I shared my thoughts on the Ben Affleck casting in the comments of Fin Fang Doom’s post, and the basic idea there was that by casting such a well-known name, Affleck has the potential to overshadow the character.
But I also think that he has matured enough as a film presence that I could see him maybe not wanting to be in a movie as bad as Man of Steel was.
I was also under the initial impression that they were going straight from Man of Steel to Justice League, so I’m somewhat relieved that they’re going in these relative baby steps.
DOOM DELUISE: Yeah, it’s interesting how everybody online is reacting to this news as if they just cast Reindeer Games Ben Affleck. He’s changed a lot in the past few years.
Unfortunately, whether his performance is great or not, I don’t see how he can do THAT much to make this series any better or worse than it already is. As far as I’m concerned, as long as they have David S. Goyer writing it and Zack Snyder directing it, we’re in for nothing but absolute crap. Like Man of Steel.
JIM DOOM: So let’s talk about what made Man of Steel such crap.
DOOM DELUISE: In your mind, what is the single greatest problem this movie has going for it?
JIM DOOM: The obvious comparison that sprung to mind when I watched this was Transformers 2 — the two movies that I’ve most wanted to walk out of.
The single greatest problem this movie has for it is a lack of understanding of who its main character is.
It doesn’t bother me when movies change things about characters when doing adaptations, but I think you’d better have a good reason to do so.
What this movie did was preserve some aspects of Superman’s origin while changing others, and apparently not paying any attention to how the changes affected the things it kept the same.
It ended up creating a mess of a character, and one that I found myself not caring about at all. Even worse, when Lex Luthor inevitably comes along and says Superman is a menace and a threat to Earth, I’m really not sure why anyone should disagree.
He’s an asshole who stops to make out with his obnoxious and unlikeable love interest while a city crumbles and presumably thousands are dead or dying, followed by the even more tasteless act of cracking a joke at humans’ expense.
What a prick!
What would you say is the major flaw of the movie?
DOOM DELUISE: I think the number one biggest problem with the movie, and it goes hand-in-hand with yours, is that none of the characters really seem to be motivated by anything that resonates. And, thanks to the atrocious dialogue throughout, it seems like their motivations even flip-flop a few times.
It’s hard to get a sense of what these characters actually want at any given time. This leads to the viewer just not giving a damn about any of them.
JIM DOOM: Yeah, I agree. I just found them all so contemptible.

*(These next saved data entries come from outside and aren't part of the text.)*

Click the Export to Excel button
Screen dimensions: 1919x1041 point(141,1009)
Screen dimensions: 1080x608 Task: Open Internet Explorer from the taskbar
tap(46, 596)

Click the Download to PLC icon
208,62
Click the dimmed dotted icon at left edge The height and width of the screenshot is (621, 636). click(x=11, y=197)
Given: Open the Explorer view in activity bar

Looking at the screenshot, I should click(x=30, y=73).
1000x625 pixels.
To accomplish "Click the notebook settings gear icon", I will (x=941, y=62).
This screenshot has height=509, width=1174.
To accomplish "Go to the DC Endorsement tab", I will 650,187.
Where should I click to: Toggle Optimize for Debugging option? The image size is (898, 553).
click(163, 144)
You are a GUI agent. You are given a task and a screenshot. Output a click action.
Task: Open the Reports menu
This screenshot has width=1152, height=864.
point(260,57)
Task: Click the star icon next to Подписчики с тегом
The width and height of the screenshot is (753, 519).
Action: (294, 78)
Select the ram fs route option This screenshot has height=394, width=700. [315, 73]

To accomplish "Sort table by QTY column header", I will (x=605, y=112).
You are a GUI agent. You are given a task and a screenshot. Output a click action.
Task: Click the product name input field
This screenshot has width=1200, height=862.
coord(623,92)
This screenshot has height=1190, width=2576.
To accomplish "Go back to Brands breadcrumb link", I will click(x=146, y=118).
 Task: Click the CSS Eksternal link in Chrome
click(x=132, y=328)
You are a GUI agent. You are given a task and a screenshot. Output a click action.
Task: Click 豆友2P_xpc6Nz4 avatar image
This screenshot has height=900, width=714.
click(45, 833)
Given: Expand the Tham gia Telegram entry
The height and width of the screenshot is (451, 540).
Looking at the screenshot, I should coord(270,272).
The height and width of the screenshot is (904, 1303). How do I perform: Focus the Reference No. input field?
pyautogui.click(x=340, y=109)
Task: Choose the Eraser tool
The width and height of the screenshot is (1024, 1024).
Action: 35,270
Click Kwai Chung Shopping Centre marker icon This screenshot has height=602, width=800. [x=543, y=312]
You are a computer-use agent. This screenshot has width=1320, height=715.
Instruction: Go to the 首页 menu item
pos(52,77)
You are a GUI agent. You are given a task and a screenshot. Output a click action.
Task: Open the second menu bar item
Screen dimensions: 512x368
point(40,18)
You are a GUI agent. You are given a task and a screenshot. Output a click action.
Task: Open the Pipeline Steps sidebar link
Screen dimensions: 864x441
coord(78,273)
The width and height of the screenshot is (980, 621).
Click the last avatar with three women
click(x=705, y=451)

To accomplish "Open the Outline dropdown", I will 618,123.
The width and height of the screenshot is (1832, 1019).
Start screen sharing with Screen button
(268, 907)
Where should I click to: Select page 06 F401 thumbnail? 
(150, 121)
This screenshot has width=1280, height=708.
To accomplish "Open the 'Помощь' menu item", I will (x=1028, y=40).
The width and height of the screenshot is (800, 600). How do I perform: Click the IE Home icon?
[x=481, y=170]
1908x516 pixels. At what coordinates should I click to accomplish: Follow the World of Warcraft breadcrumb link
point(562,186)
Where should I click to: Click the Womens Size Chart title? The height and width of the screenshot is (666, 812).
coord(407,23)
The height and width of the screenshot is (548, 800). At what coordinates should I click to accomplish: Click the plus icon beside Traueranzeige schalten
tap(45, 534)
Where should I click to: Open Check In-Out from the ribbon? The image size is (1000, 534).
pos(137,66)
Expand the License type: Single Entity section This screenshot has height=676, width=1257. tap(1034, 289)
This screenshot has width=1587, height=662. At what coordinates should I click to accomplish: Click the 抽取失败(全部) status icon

It made me completely unable to get wrapped up in what was happening to them. And in the case of Lois and Pa Kent, it made me root for their demise.
DOOM DELUISE: To give you an example of what I’m talking about, though: During the final fight, Jor-El has explained that the Kryptonian codex is what bridges the gap between Krypton and Earth, and so Superman is trying to protect the codex against Zod, onboard his ship, at which point, out of nowhere and apropos of nothing, Superman just screams something about how Krypton had its chance, and he tries to destroy what’s left of his home planet by crashing the ship, hoping it’ll kill Zod in the process.
JIM DOOM: Man, I really hated this movie.
Think about the codex in the first place. Ma and Pa El so despised the Kryptonian way of procreating that they went about baby-making the old-fashioned way. And it worked! So what does Pa El do? He steals the codex and puts it in his baby and sends the baby off to another planet.
I THOUGHT YOU HATED THE CODEX, PA EL?!
This movie just felt like a lot of plot benchmarks laid out first, and then fill in the in-between action later, without thinking about the fact that the in-between action needs to bridge those points — not just fill the space between them.
DOOM DELUISE: Exactly. And these complete reversals of character motivations during the in-between spaces are everywhere!
Superman can’t save Pa Kent because he’s terrified of using his powers in front of people. Then the next time we see him, he just… does it anyway.
JIM DOOM: That Pa Kent death scene was one of the funniest scenes I’ve ever seen.
I felt bad for laughing but I couldn’t help it.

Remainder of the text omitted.